-- Instructions --
A. From the Cleaner Air Oregon text below, extract the passage from "For additional information" to "EPA's Fact Sheet.".
B. In the Cleaner Air Oregon text below, which step is described as often the longest in the CAO risk assessment process?

-- Text excerpt --

Cleaner Air Oregon is a health-based permitting program that regulates emissions of toxic air contaminants from facilities based on risk to nearby communities. CAO requires facilities to report toxic air contaminant emissions, assess potential health risks to people nearby and reduce toxic air contaminant risk if it exceeds legal limits.
As part of the Cleaner Air Oregon process, each facility has a dedicated web page to provide communities access to facility information and updates on where it is involved in the process.
- Each step of the CAO risk assessment process has a section that includes DEQ's communications and deliverables from the facility.
- The graphic below shows where a facility is in the Cleaner Air Oregon Process.
For additional information and history of the program, visit the Cleaner Air Oregon website.

CAO Risk Assessment Process
The Emissions Inventory provides information on all the Toxic Air Contaminant emissions from a facility, and includes information on a facility's operations and activities, as well as fuel and material usage rates. This is often the longest step in the CAO risk assessment process as DEQ needs to verify that all activities have been accounted for, and that the most representative emissions data available are used. In some cases, DEQ will require a facility to perform source testing at this stage if insufficient data is available to estimate emissions. For an introduction to emissions inventories and why they matter, please see EPA's Fact Sheet.
Oct. 30, 2024: Facility called in to Cleaner Air Oregon.
Jan. 13, 2025: Facility submits Emissions Inventory extension request.
Jan. 15, 2025: DEQ responds to Emission Inventory extension request.
Feb. 27, 2025: Facility submits an Emissions Inventory and supporting documentation (currently in DEQ review).

-- Supplied material --
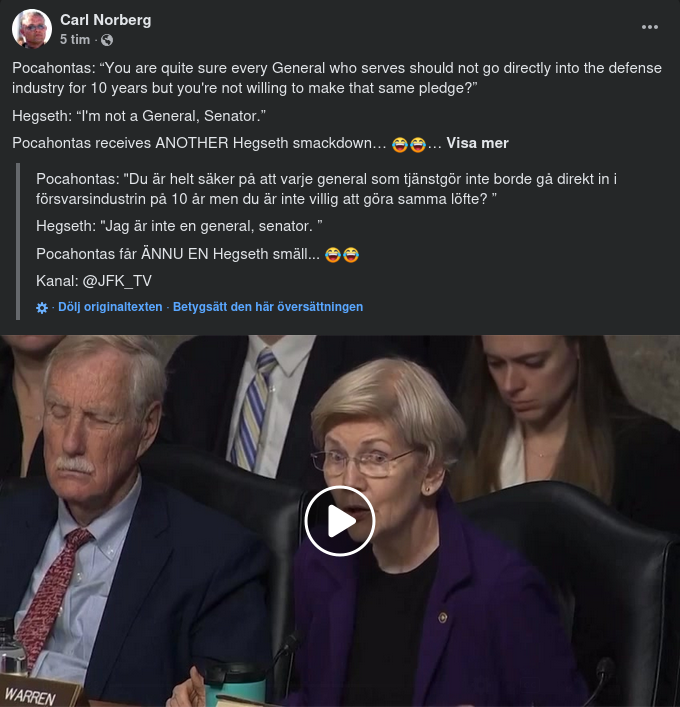Click the Swedish "Jag är inte en general" line

pos(179,229)
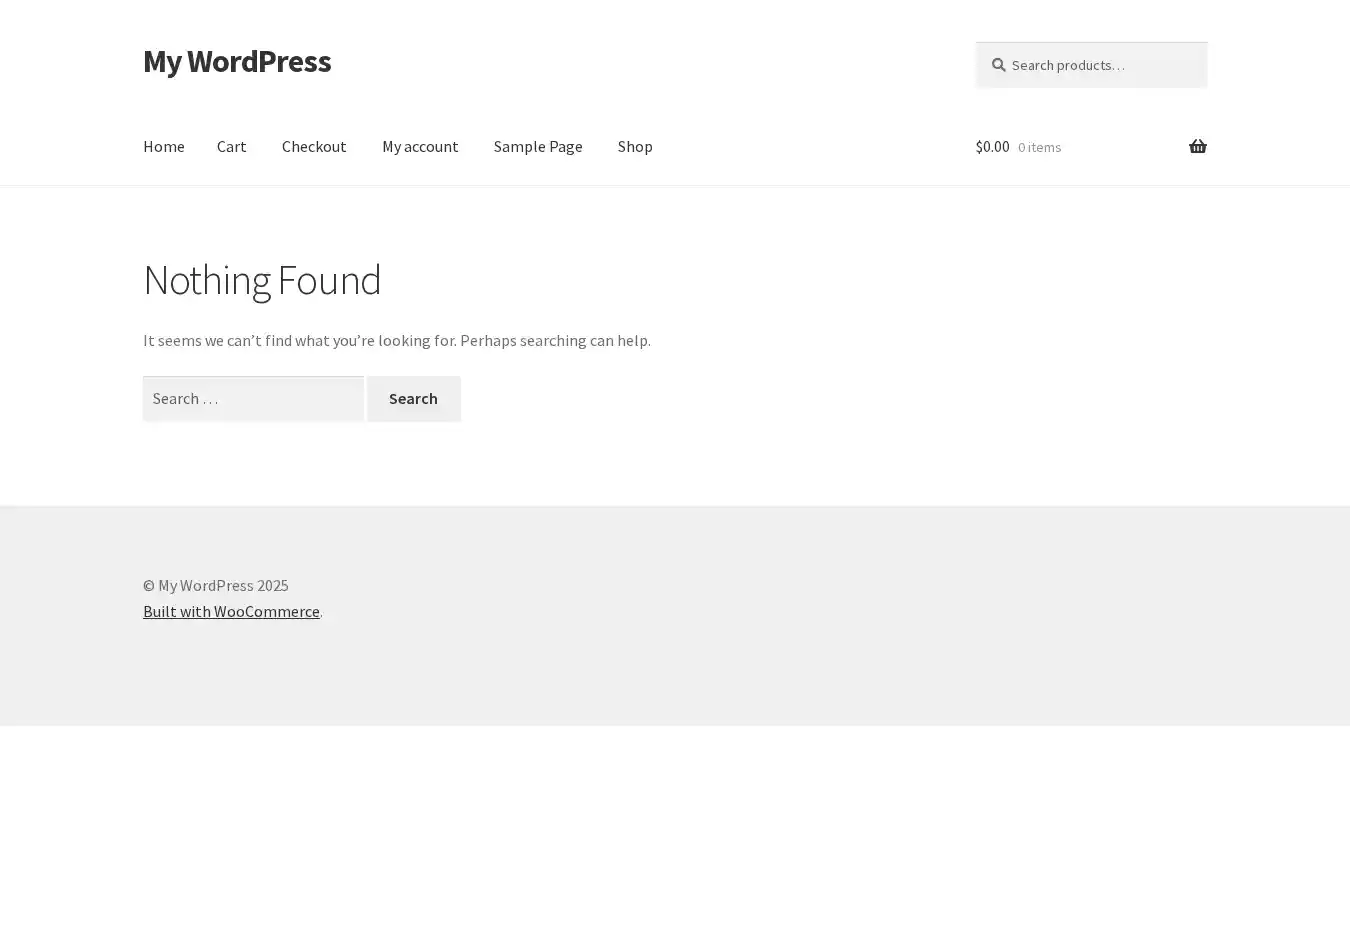
Task: Click into the 'Search …' text box
Action: (253, 399)
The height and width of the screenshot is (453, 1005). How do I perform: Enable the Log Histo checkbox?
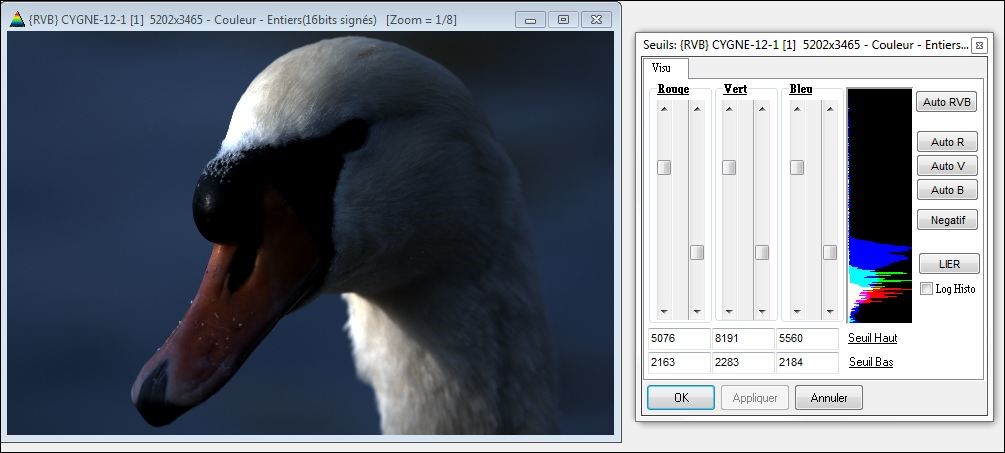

-- Task results --
A.
For additional information and history of the program, visit the Cleaner Air Oregon website.

CAO Risk Assessment Process
The Emissions Inventory provides information on all the Toxic Air Contaminant emissions from a facility, and includes information on a facility's operations and activities, as well as fuel and material usage rates. This is often the longest step in the CAO risk assessment process as DEQ needs to verify that all activities have been accounted for, and that the most representative emissions data available are used. In some cases, DEQ will require a facility to perform source testing at this stage if insufficient data is available to estimate emissions. For an introduction to emissions inventories and why they matter, please see EPA's Fact Sheet.

B. The Emissions Inventory.